There have been different versions of the documentary since the 1990s as Walker did more interviews. In Atlantic City this week, he will show 58 minutes of the 90-minute version of the film.

Ralph E. Hunter Sr., the museum’s founder and board of directors president, said the documentary would be more than suitable for the museum because Atlantic City played a major role in the war effort.

During World War II, the resort was converted into a training and recruitment base, known locally as Camp Boardwalk, according to the Atlantic City Free Public Library website.

Hotels previously full of tourists became barracks for soldiers, and Thomas M. England General Hospital was established in the world-famous Chalfonte-Haddon Hall and Traymore Hotels to care for wounded soldiers and amputees.

“I thought it would be great,” Hunter said of the documentary.

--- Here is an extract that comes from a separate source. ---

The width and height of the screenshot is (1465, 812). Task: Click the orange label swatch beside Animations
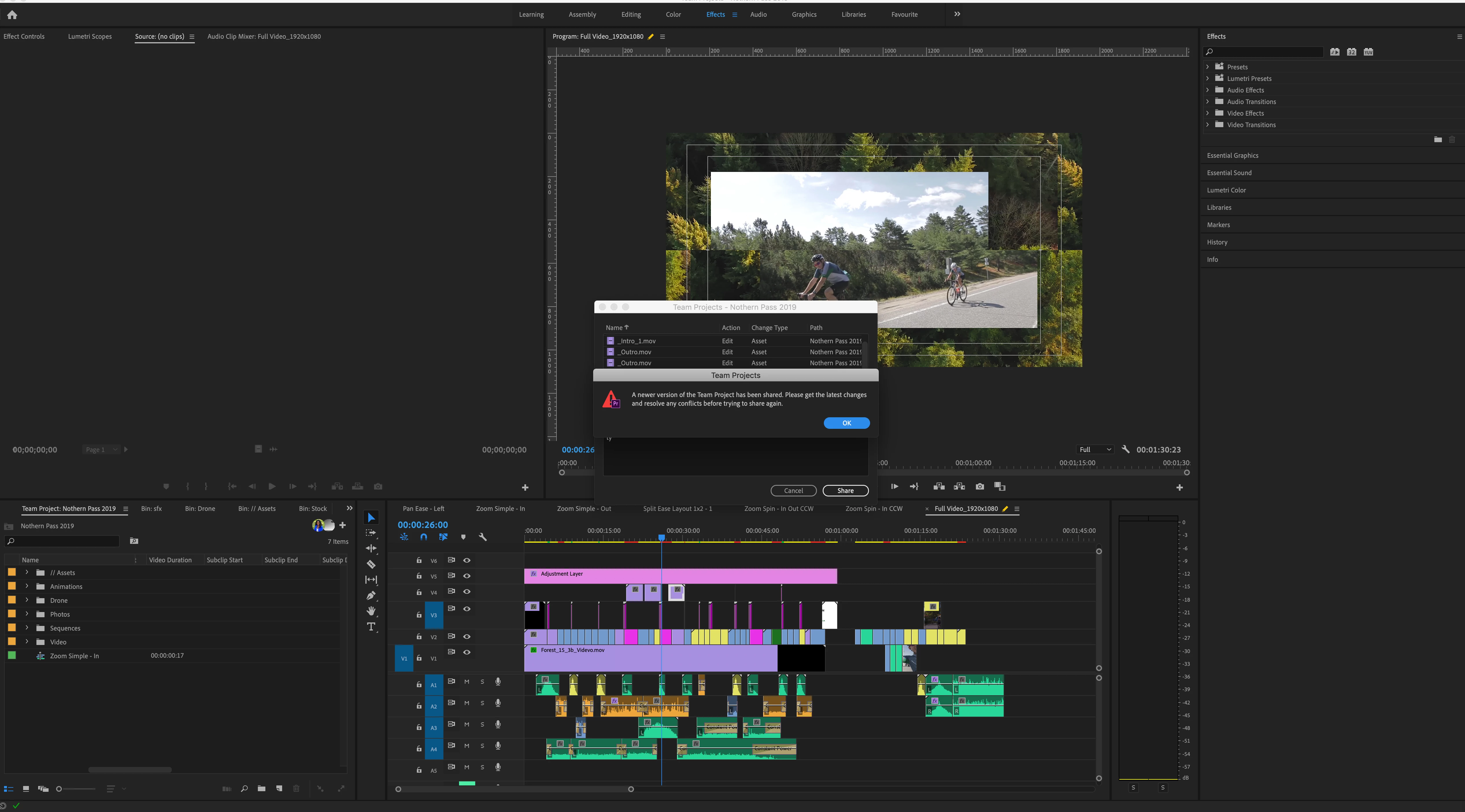tap(12, 586)
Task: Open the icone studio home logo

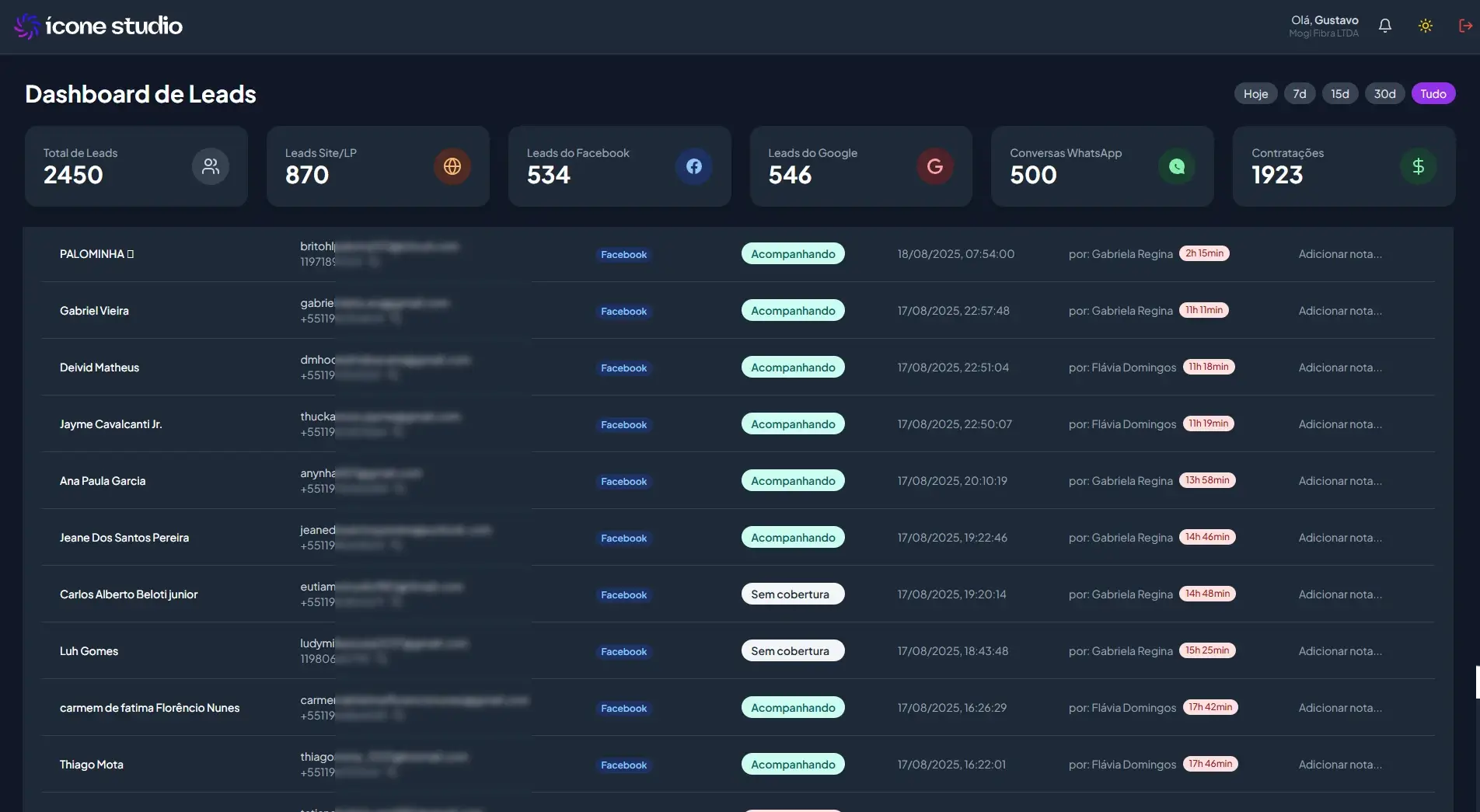Action: pos(97,25)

This is Walker’s second documentary focusing on African Americans during World War II. The first documentary, in 1997, was titled: “To Serve My Country, To Serve My Race,” based on a book by Brenda L. Moore, an associate professor of sociology at the State University of New York in Buffalo.

Walker’s book and documentary was also informed by the paperback “One’s Woman’s Army: A Black Officer Remembers the WAC” by Chariity Adams Earley. WAC is an acronym for Women’s Army Corps.

Walker has written a script and is interested in seeing a television series created about this subject.

Walker would like writer and producer Julie Dash, who directed the 1991 movie “Daughters of the Dust” and the 2002 TV movie “The Rosa Parks Story” to spearhead his TV series. Dash brought the rights to Earley’s book, but actor Morgan Freeman and Fox studios have signed a deal to do a project on the same subject, he said.

“I want Julie Dash to direct,” Walker said of his proposed television series. “This is a history that has been totally lost in time.”